Passage shown.
# Homemade wade crate.



## Flats15

I recently saw a video of a wade fishing caddy. After seeing the price I built a crate by my self. I had rope as temporary rod holders until I buy PVC. But it holds rods, fish grip, stringer and pliers. I have my crate tied down to a cheap boogie board, and a foot and a half of rope hanging of the front, so it can stay tied to my waste. Tested it on waves yesterday, holds up perfect. Anyone use a wade belt or crate? I love mine. Really nice, so I can have everything I need with me.


----------



## KingCrab

You can make 1out of a cooler also. Put some small noodles or swimmy things on side to sturdy it. Add rod holders & beer as needed.


----------



## Flats15

Ill have to try that as well


----------



## karma

when i flounder gig on foot.. we use a truck inner tube.. and squeeze a cooler in the middle of it.. works great..

Data.
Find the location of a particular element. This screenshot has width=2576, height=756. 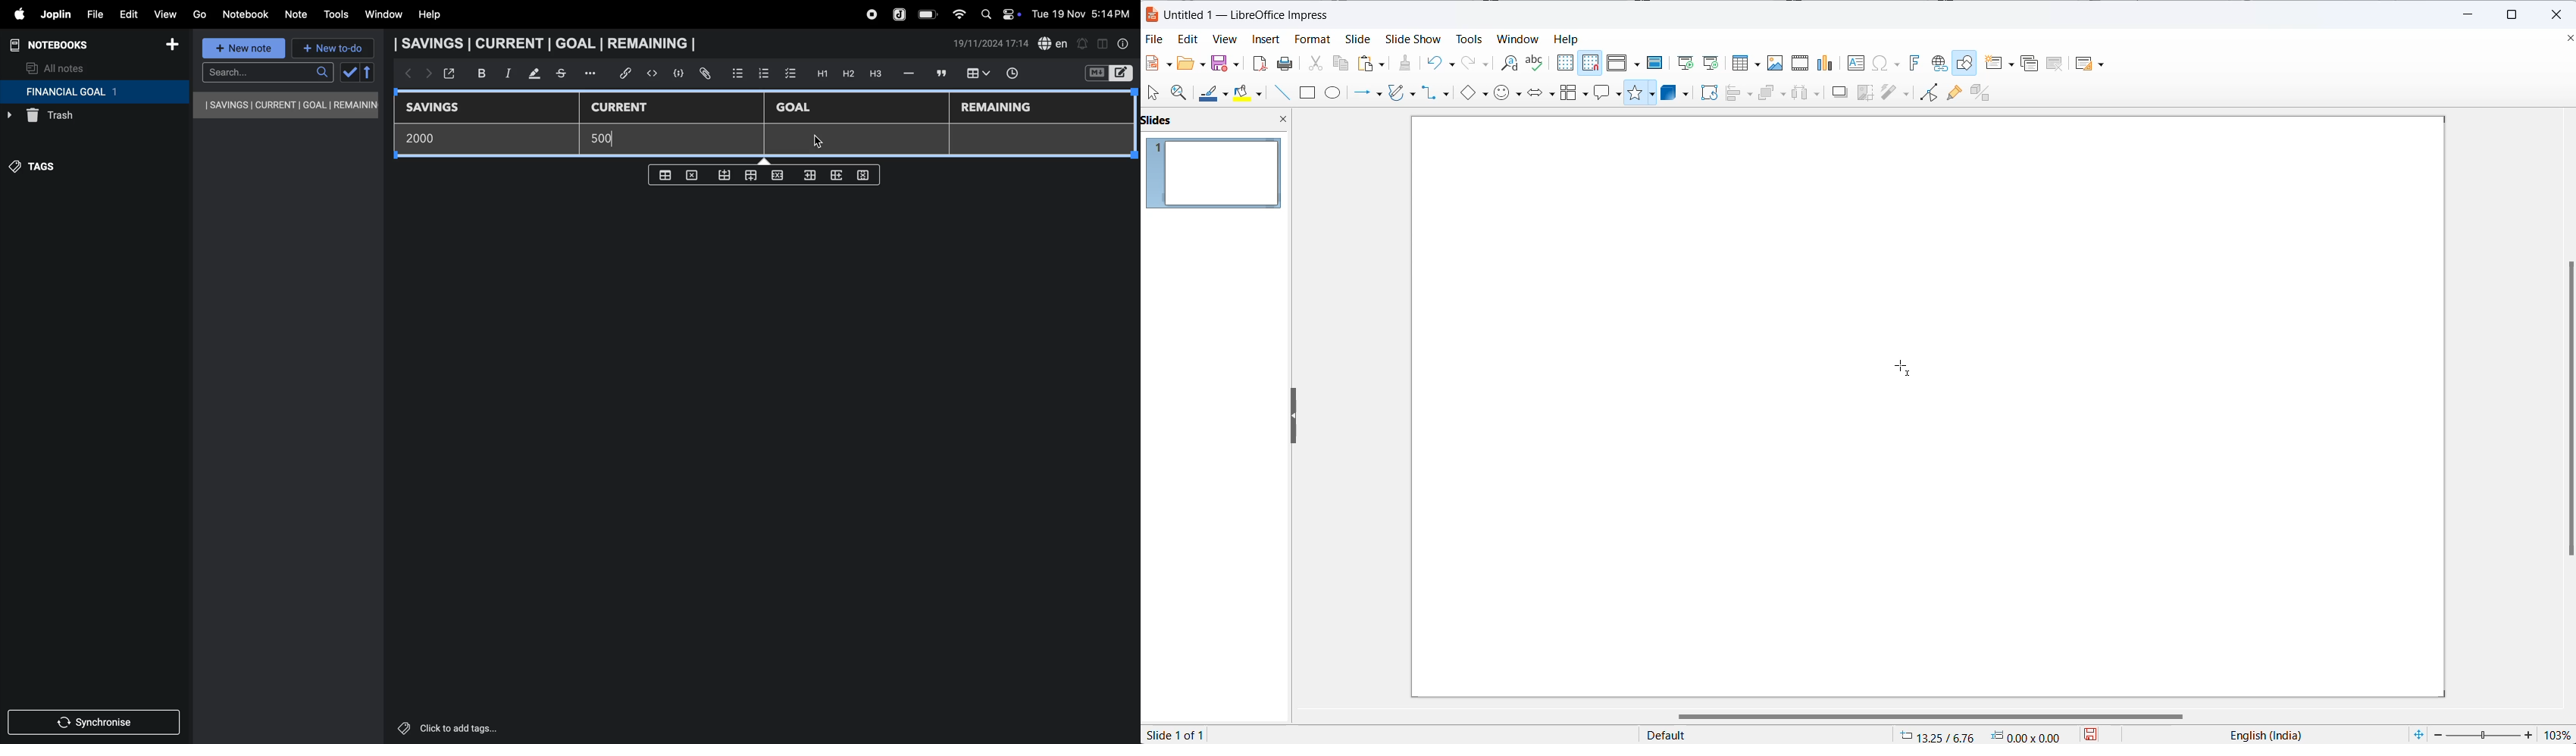

maximize is located at coordinates (2515, 15).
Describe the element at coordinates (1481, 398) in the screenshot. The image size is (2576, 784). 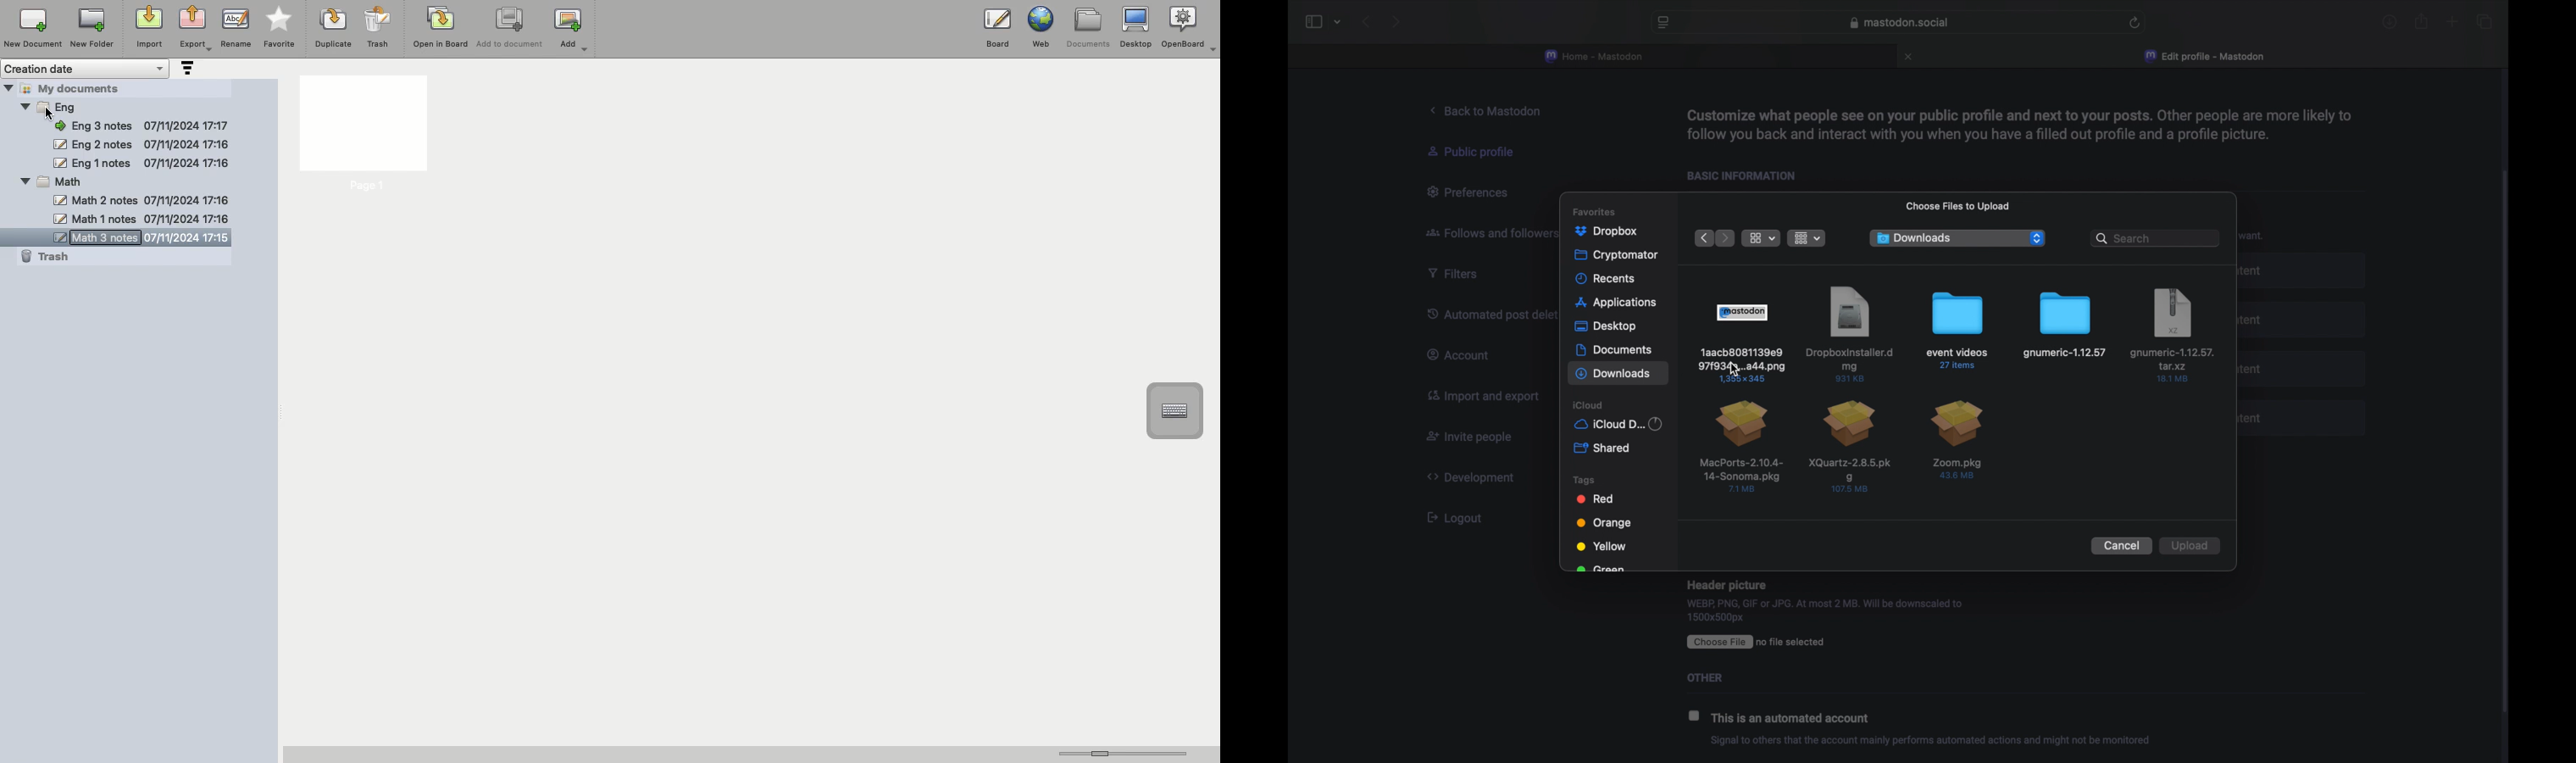
I see `import and export` at that location.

Challenge 1. From the wade crate thread, reproduce the passage word for word, beginning at the words "Ill have to" and stopping after "it.. works great..".
Challenge 2. In the wade crate thread, what is the homemade crate tied down to?

Task solution 1.
Ill have to try that as well


----------



## karma

when i flounder gig on foot.. we use a truck inner tube.. and squeeze a cooler in the middle of it.. works great..

Task solution 2. A cheap boogie board.